● TASKS FOR THIS EXERCISE:
a) List every distinct username that appears in a post heading (the lines beginning with ##) in the coffee grinder forum thread, giving each name once.
b) In the records, quote everything from the line containing "Image resolution: width=606" down to the line containing "will [187, 318].".

● SOURCE PASSAGE:
◆ ◆ ◆
Grind quality and adjustment may not be as good as the Mazzer

For the SJ:

Grind Quality

Robust

May never have to upgrade again

Against:

Its a bit big and ugly-looking

Not wild about the 'doser'

its £200 more expensive

Buying from a catering company rather than a specialist

I just don't know...


----------



## jeebsy (May 5, 2013)

Get a second hand SJ, Mazzers aren't worth the money new


----------



## Firochromis (Oct 26, 2014)

I'd not hesitata to buy a second hand grinder especially if you know its' owner. A grinder is basically a metal case which has a large motor inside and two cheaply-replacable burrs. Those motors seem to be robust.


----------



## Daren (Jan 16, 2012)

Currently for sale from a very reputable forum member....



Mrboots2u said:


> Bought from a forum member about 8 weeks ago to play with
> 
> Now ready to be sold
> 
> Price £170 plus shipping or can collect from Lancaster


It's here > http://coffeeforums.co.uk/showthread.php?t=20261


----------



## urbanbumpkin (Jan 30, 2013)

jeebsy said:


> Get a second hand SJ, Mazzers aren't worth the money new


Used Mazzer will defo get you more for you buck.

Mignons are good for their size


----------



## jzbdski (Oct 20, 2012)

Well it seems the matter's been decided.

My glamorous assistant has ordered a new baby blue Mignon from BB. It matches her kitchen and is to be a Christmas pressie...

I was just about primed to go for a Mazzer too, hope the Mignon will be ok...

What is that saying about gift horses !

Thanks all for your input !


----------



## urbanbumpkin (Jan 30, 2013)
◆ ◆ ◆
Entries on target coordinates
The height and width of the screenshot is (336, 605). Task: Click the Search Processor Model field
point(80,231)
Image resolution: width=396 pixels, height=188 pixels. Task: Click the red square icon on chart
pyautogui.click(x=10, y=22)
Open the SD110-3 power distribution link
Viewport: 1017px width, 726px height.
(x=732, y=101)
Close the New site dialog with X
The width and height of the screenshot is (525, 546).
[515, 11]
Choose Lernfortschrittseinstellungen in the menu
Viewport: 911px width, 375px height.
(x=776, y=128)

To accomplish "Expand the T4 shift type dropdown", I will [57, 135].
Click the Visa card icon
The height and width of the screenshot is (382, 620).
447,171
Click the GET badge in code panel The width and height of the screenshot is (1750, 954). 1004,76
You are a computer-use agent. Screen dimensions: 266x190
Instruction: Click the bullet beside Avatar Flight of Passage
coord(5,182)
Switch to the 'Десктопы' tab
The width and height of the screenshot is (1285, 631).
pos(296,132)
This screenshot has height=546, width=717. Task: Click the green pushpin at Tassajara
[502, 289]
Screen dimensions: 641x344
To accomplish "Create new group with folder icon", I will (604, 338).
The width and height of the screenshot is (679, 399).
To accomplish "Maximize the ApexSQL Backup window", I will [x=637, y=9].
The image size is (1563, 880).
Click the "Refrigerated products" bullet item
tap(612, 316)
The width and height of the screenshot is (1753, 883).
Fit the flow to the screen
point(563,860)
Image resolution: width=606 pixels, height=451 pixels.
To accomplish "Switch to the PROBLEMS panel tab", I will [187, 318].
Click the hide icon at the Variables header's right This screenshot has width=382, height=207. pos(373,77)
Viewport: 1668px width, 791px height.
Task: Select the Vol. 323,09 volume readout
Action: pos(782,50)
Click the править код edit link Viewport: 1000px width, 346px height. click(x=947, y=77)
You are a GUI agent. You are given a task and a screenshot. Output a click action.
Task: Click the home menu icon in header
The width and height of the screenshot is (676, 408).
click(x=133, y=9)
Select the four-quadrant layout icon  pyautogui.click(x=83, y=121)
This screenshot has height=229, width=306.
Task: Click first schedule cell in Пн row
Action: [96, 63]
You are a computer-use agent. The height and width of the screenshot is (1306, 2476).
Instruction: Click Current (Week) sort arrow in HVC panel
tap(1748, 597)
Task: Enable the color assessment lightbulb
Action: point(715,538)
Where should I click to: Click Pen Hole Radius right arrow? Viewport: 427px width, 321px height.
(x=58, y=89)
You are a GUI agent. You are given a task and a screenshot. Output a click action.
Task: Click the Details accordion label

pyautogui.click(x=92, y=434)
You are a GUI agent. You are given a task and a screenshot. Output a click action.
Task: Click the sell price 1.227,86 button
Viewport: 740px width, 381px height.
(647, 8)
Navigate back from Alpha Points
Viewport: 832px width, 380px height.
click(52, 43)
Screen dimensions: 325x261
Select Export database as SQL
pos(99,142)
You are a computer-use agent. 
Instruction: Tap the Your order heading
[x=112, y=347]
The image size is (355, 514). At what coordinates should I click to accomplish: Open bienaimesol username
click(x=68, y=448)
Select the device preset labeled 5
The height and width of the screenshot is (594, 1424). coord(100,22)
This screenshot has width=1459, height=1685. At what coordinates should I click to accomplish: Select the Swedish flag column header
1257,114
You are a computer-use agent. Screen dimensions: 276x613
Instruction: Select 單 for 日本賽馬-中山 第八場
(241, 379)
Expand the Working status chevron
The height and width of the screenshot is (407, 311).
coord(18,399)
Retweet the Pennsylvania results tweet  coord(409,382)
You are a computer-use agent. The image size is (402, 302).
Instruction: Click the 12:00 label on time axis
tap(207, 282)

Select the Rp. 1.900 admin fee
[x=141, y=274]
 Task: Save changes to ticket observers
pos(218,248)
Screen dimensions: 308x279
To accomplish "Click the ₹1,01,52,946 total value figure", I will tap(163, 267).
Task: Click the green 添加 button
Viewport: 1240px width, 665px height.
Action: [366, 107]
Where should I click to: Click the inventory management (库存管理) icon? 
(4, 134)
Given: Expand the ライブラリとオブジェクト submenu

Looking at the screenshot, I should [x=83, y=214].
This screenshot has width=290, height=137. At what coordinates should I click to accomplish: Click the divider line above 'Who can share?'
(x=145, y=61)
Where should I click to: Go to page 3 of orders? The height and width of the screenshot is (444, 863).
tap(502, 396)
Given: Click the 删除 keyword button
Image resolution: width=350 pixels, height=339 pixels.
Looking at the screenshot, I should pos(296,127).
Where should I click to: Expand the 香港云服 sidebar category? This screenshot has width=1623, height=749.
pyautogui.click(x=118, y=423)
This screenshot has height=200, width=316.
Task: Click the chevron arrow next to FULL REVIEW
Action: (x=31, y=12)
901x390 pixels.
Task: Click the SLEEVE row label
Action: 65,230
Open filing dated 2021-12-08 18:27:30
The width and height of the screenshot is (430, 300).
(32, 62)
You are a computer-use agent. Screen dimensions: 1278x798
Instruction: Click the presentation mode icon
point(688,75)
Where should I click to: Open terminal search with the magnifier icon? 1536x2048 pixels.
◆ ◆ ◆
● TASK-BY-TASK OUTPUTS:
a) jeebsy, Firochromis, Daren, urbanbumpkin, jzbdski

b)
Image resolution: width=606 pixels, height=451 pixels.
To accomplish "Switch to the PROBLEMS panel tab", I will [187, 318].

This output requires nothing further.